The Star's offices were hit but owner APN News & Media (which also owns the Herald) is producing a daily compact-sized paper for the city, which will be distributed six days a week as the disaster unfolds and until further notice.

Rick Neville, assistant chief executive of APN New Zealand, said that the problem initially was finding enough outlets for the free paper but this was being resolved as dairies opened.

The paper was being produced with content from the Herald and online, and printed in Ashburton.

Neville was very proud about the way the paper had reacted to the crisis.


People at Canterbury Television have obviously been among the worst affected and our hearts go out to their families and friends, and indeed to all those affected by the disaster. One person was killed at the Press newspaper and another three staff injured - but these bald numbers do not convey the impact.

Fairfax Media Group executive editor Paul Thompson said the Press - whose heritage building is severely damaged - had been badly affected but the paper was on the streets helped by Fairfax sister paper the Dominion Post in Wellington.

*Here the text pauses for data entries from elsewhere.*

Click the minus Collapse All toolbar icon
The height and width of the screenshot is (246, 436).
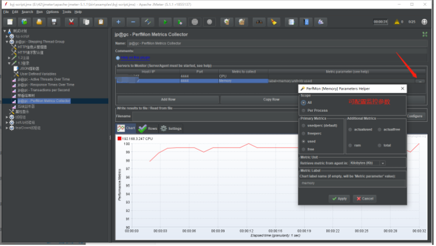point(133,22)
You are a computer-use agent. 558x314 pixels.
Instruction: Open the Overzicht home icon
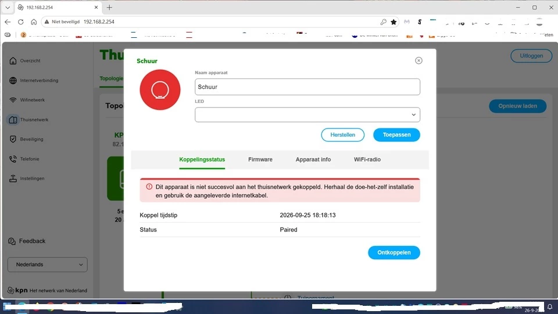tap(13, 61)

The Press printing room is outside the CBD and is not affected.


Sam Knowles and Localist directory look like winners from the settlement of a cyber-squatting row with the Yellow Pages Group.

Localist sued, alleging a breach of the Fair Trading Act but they settled and yesterday Yellow handed over some of the domain names similar to Localist.

New Zealand Post has played the public relations game well in the dispute, presenting itself as a plucky newcomer bullied by a dominant player - which is not, bad considering Localist is a wholly owned division of New Zealand Post.

Maybe chairman Sam Knowles was right to feel confident that domains - including and - were off-limits to competitors.

But it was surprising that with a business plan so heavily focused online, it had not secured them from the earliest days of planning last year.